We present a prototype of ChemXOR, a tool to build encrypted AI models for drug activity prediction
Our full registered name is ‘Ersilia Open Source Initiative’. We have participated in public community efforts such as the Open Source Malaria and the Open Source Antibiotics contests, we have enrolled in incubators programs at the Software Sustainability Institute, Open Life Science and Code for Science & Society, and we release software under the most permissive licenses, allowing for unrestricted usage, reproduction and modification of our digital assets. So it is clear that we take the principles of open access and open science very seriously (perhaps too seriously, since we publish progress by the day, even when things are not yet finished and documented, and are buggy, and dysfunctional). Staying put with these principles has resulted in the most gratifying and unexpected experiences for our tech non-profit, but it is also fair to say that, funding-wise, it may have been a self-imposed limitation. Sometimes I fear that Ersilia is a charity that looks like a start-up, which is probably not very appealing to the average funder. We offer high risk, little track record and no return on investment. Therefore, we are not in the radar of venture capitalists (we knew that), but we also struggle to convince philanthropies and grant donors in general, big or small, who (understandably) expect to see some sort of previous evidence, something that helps them imagine how their contribution will translate into tangible benefits for society.

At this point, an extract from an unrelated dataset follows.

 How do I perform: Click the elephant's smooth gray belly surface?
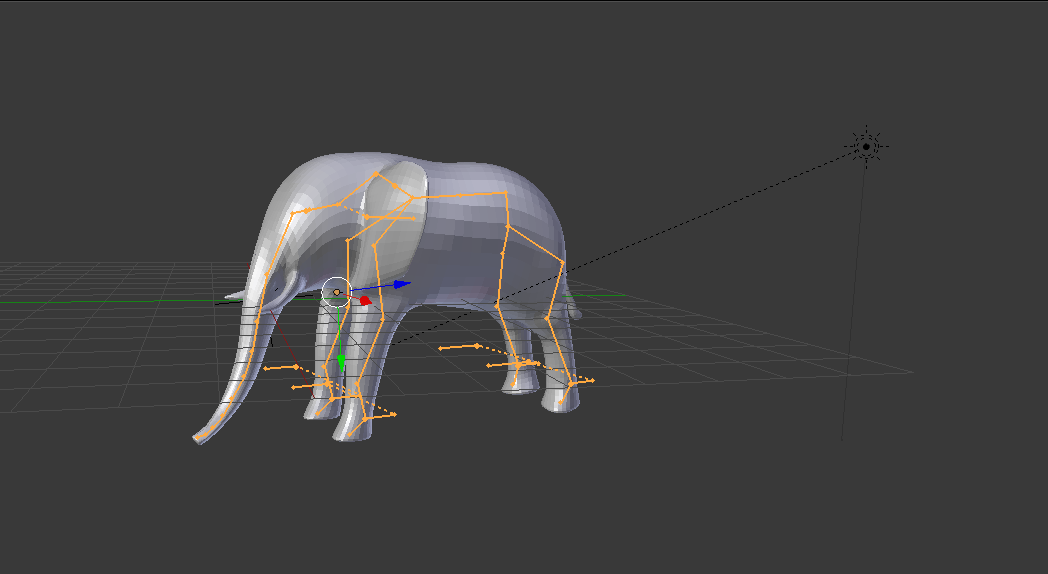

It is an irony that the first grant we were ever awarded was titled ‘Privacy-preserving AI for drug discovery’. It’s a Biopharma Speed Grant given by Merck. ‘Privacy’ is not a word that a charity like ours should be using too often, certainly not as the first word of its first-ever funded project, and certainly not in the context of drug discovery. I am not referring to privacy of patient data here, anonymity of clinical samples, sensible personal details, et cetera. I am talking about privacy of drug molecules, keeping them secret, embargoed, locked behind the walls of intellectual property and at the mercy of the rules of business. I get why these things need to exist in the world, and we have no plans to confront them, but they are not something we should be contributing to. Not given our discourse and bare-minimum resources. It sounds like a complete contradiction, a sudden turn in our roadmap, a detour, at best.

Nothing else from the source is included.